Now that I'm editting, I don't get as much time to write, and it's actually quite nice to have a break. But I managed to bash this out for yesterday's Life section in the paper, and although I thought it was cheesy, it brought Sarah my divinely talented and patient colleague to tears.
Kimberley Rothwell goes from zero to 100 in three months - taking on the Oxfam Trailwalker challenge in which she and three teammates will walk 100km in 36 hours this April. The girl who didn't even own a decent pair of trainers reveals how she's doing it.
AS I PLOD along another walkway on a weeknight, pop another blister that has sprouted on my heel, inhale another meal of pasta, I ask myself what is the point of walking 100 kilometres?
I thought it would be easy _ it's just walking after all, and anyone can do that. Walk 100km in one go and raise some money for a good cause. If others can do it, so can I. But it's a grind, this training. It's grinding away at my feet, my knees, my spare time. It's not like the 40-hour famine in which you watch movies and eat barley sugars and groan when food ads come on the telly, then eat an entire cheesecake the next day. It's step after step after step for hours on end.
The Oxfam Trailwalker has been going for 25 years and involves teams of four walking the entire 100km course in less than 36 hours. The course is set north of Taupo, taking in Huka Falls and Craters of the Moon geothermal area. It's gentle country, not like tramping in the Tararuas or climbing up the Red Rocks track. At least, that's what I'm banking on. We also have to raise $5000 for Oxfam, primarily through people sponsoring us on the walk and donations.
When I think I can't do it anymore, when getting up at 6am on a Saturday to do another walk just seems too much, when it's raining and there's something good on the telly, I think about Cambodia.
In Cambodia, people sit atop piles of bricks on the backs of trucks for many kilometres over dusty rutted roads. Barefoot teenage boys walk along those roads carrying huge lumps of ice in their hands.
The stories of people who walked hundreds of kilometres to the Thai border to escape the Khmer Rouge are mind-boggling. They didn't have comfy walking shoes or water bottles or scroggin. They just endured.
It's ironic that it should be those images spurring me on as I stuff another protein bar in my face because some of the $5000 could end up in Cambodia.
But it doesn't stop my feet hurting.
Before I started all this, I hated tramping. I hated sandwiches and scroggin and the thought of eating chocolate for anything but pleasure was unknown to me. I just wanted to raise a lot of money for Oxfam, the 100km came second. But it's quickly taking over my life.
I have become an expert on which brand of tape and plaster will go on what shaped blister, and Nike shareholders can all pay off their mortgages on what I've spent in sports socks.
My diet has changed considerably since I've started training. I used to be the girl who ate half of what everyone else had. I considered deep-fried foods a complete food group. Now I eat everything, including the pattern on the plate. I almost swallowed my fork the other day. Nuts, bananas and water have become close friends.

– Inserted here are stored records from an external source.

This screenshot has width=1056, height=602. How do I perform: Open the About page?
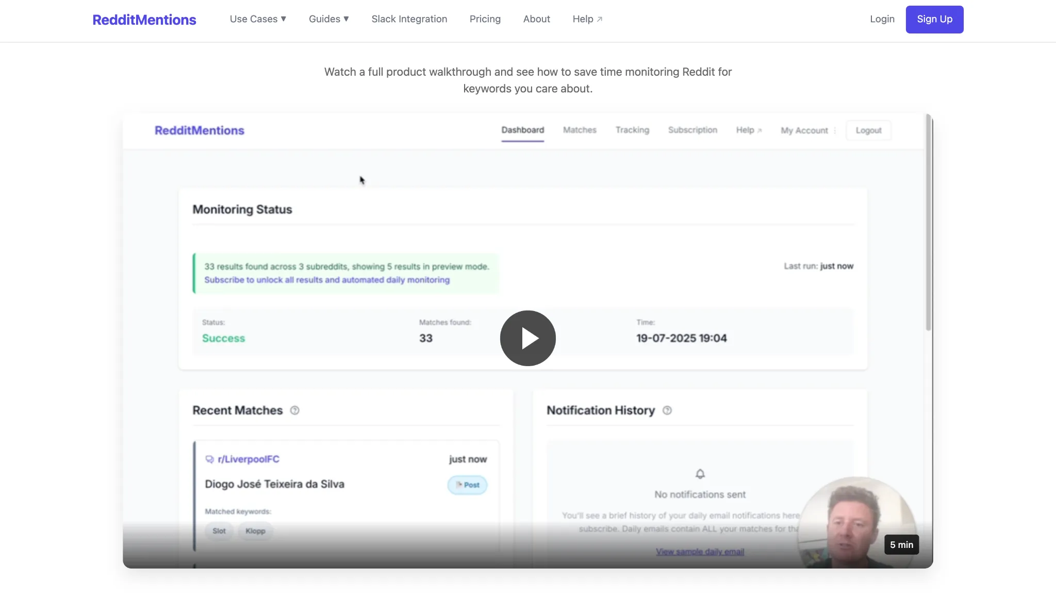point(536,19)
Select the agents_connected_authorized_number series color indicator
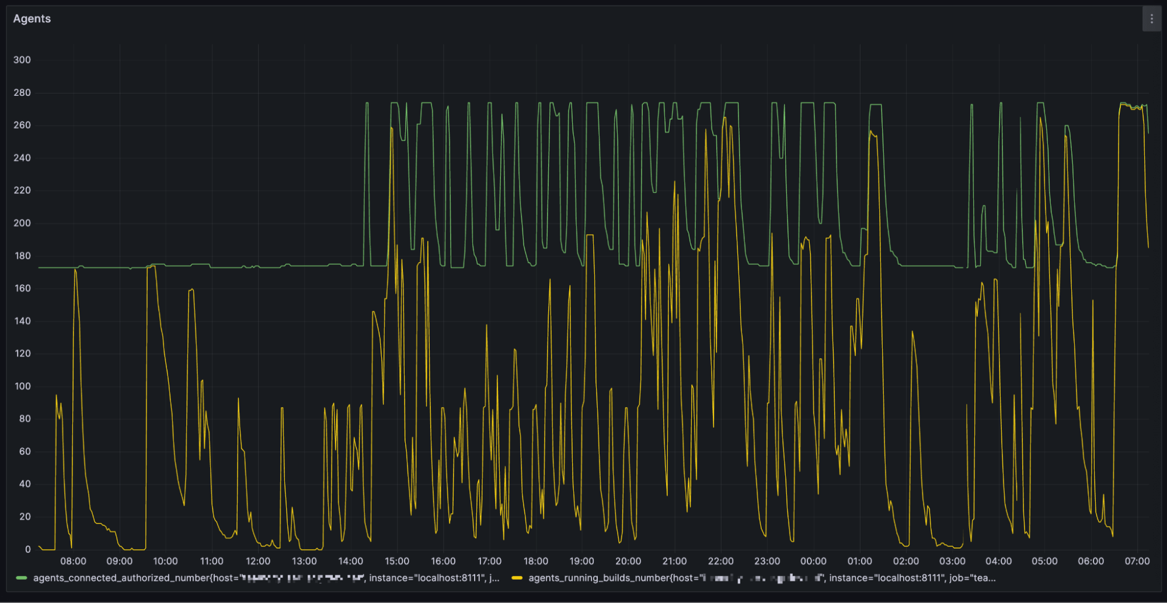Image resolution: width=1167 pixels, height=603 pixels. click(x=22, y=578)
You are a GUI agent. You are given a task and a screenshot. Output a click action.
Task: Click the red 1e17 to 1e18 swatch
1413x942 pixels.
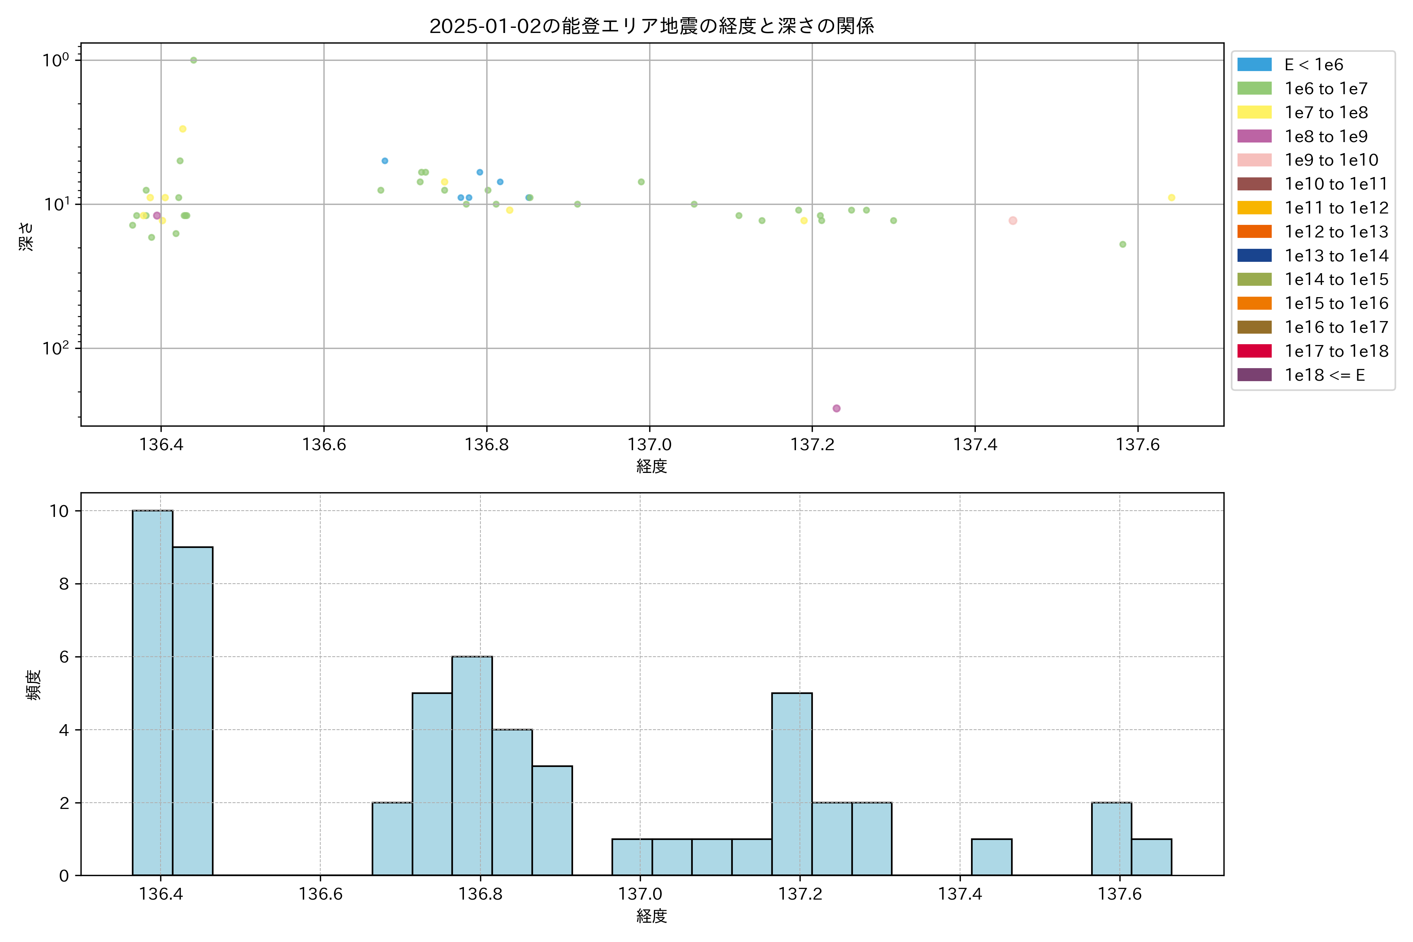[1254, 351]
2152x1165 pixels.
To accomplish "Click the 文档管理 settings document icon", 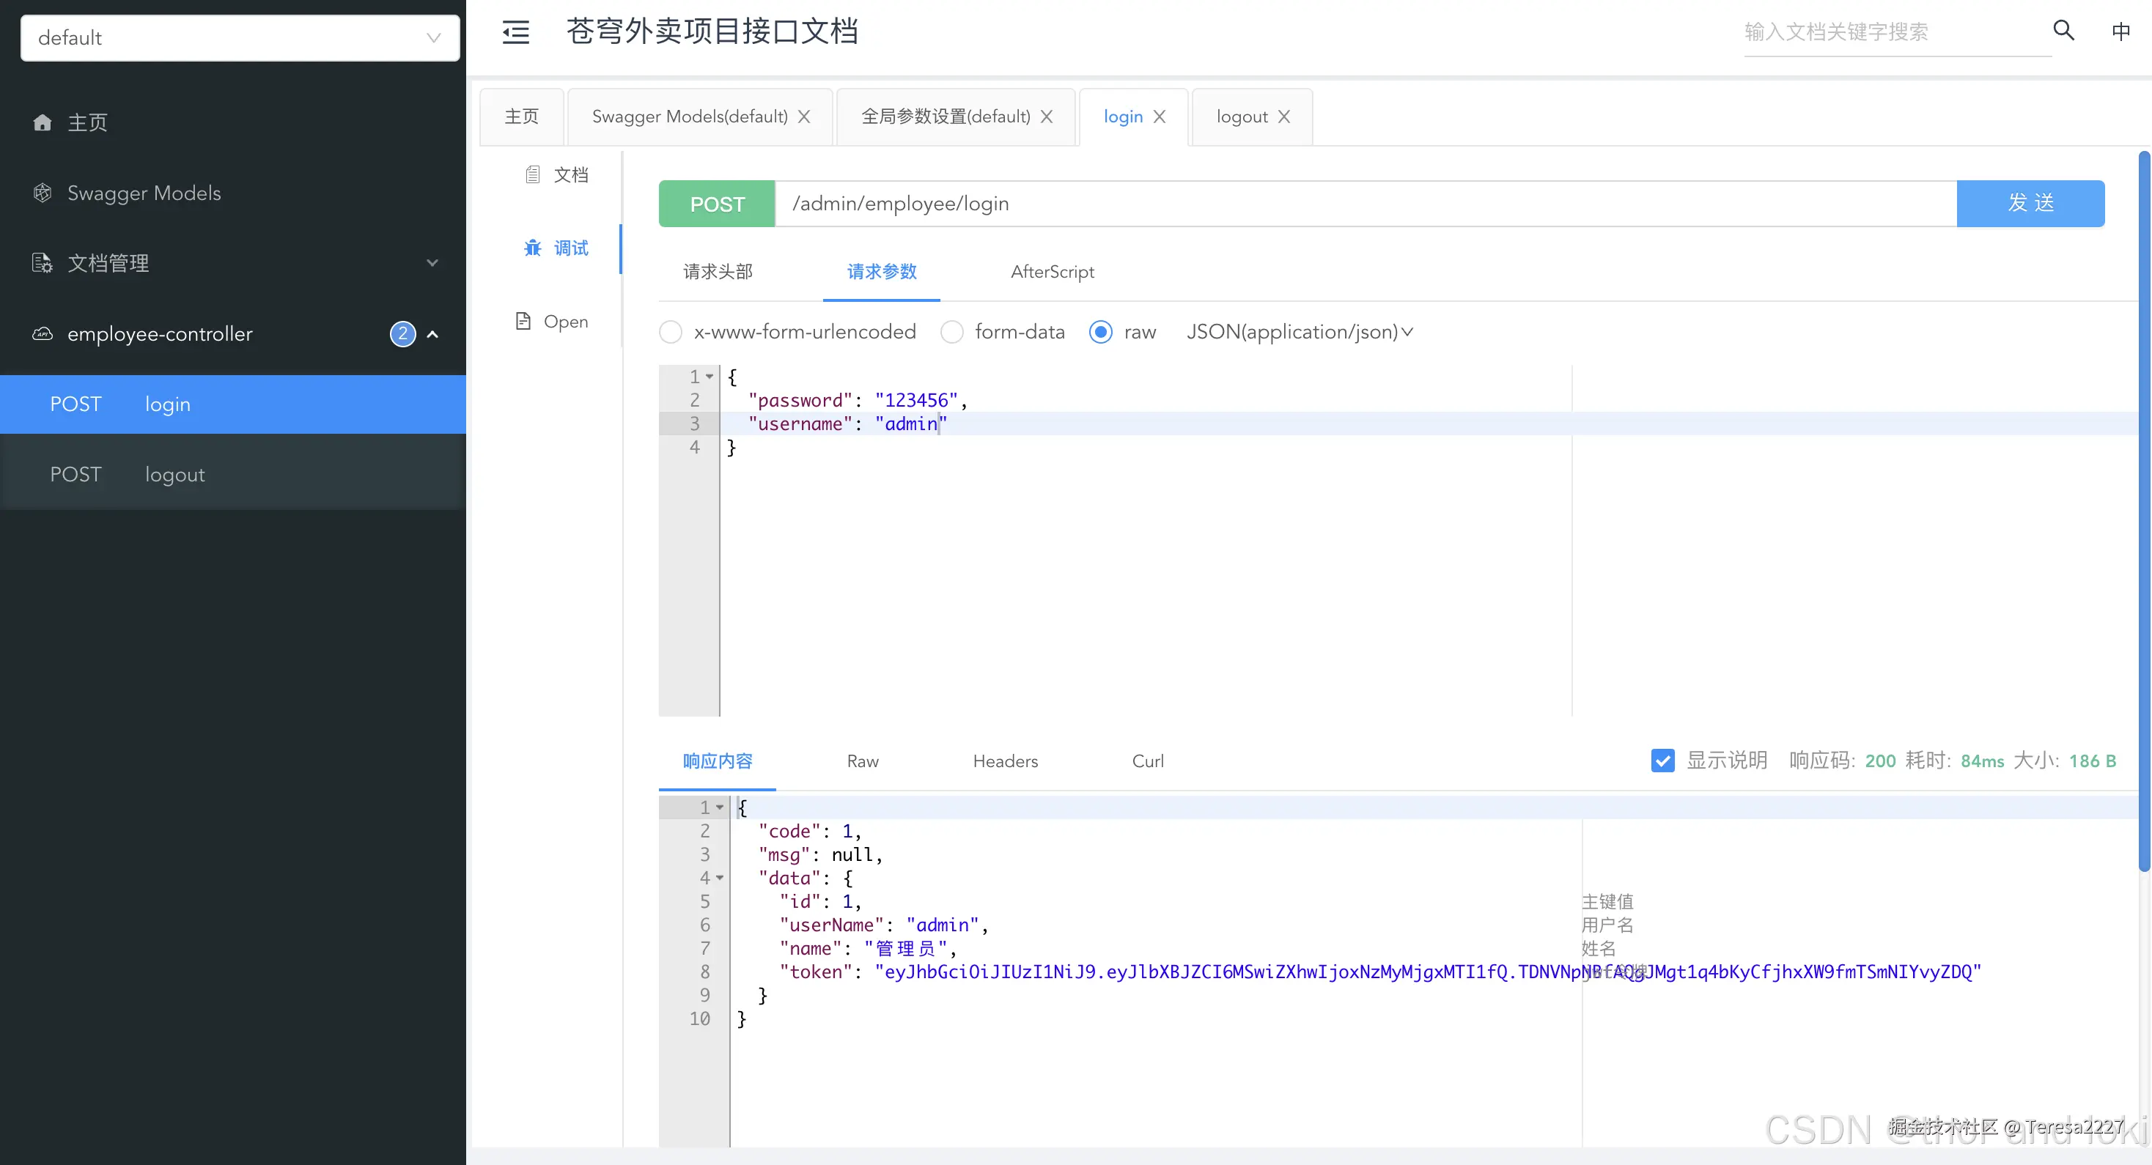I will [x=42, y=263].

A Vogel's sandwich with leaves and tomato and mayonnaise after a good three hours in the hot sun up hill and over dale tastes really, really good. I don't feel guilty about all the barbecue sausages I've been scoffing. I'm an athlete now, you see.
The next challenge is the weather. As summer ends abruptly with rain lashing the windows and wind toppling small children, I expect my training will turn into trudging.
I expect mud will replace sunburn. My sandwiches will get soggy in my pack. My iPod might get wet. I will spend more time thinking about the needle-like rain in my eyes and my waterlogged feet than anything else.
But then I will think about those people sitting on the trucks, just enduring what they have to endure. And I'll keep walking.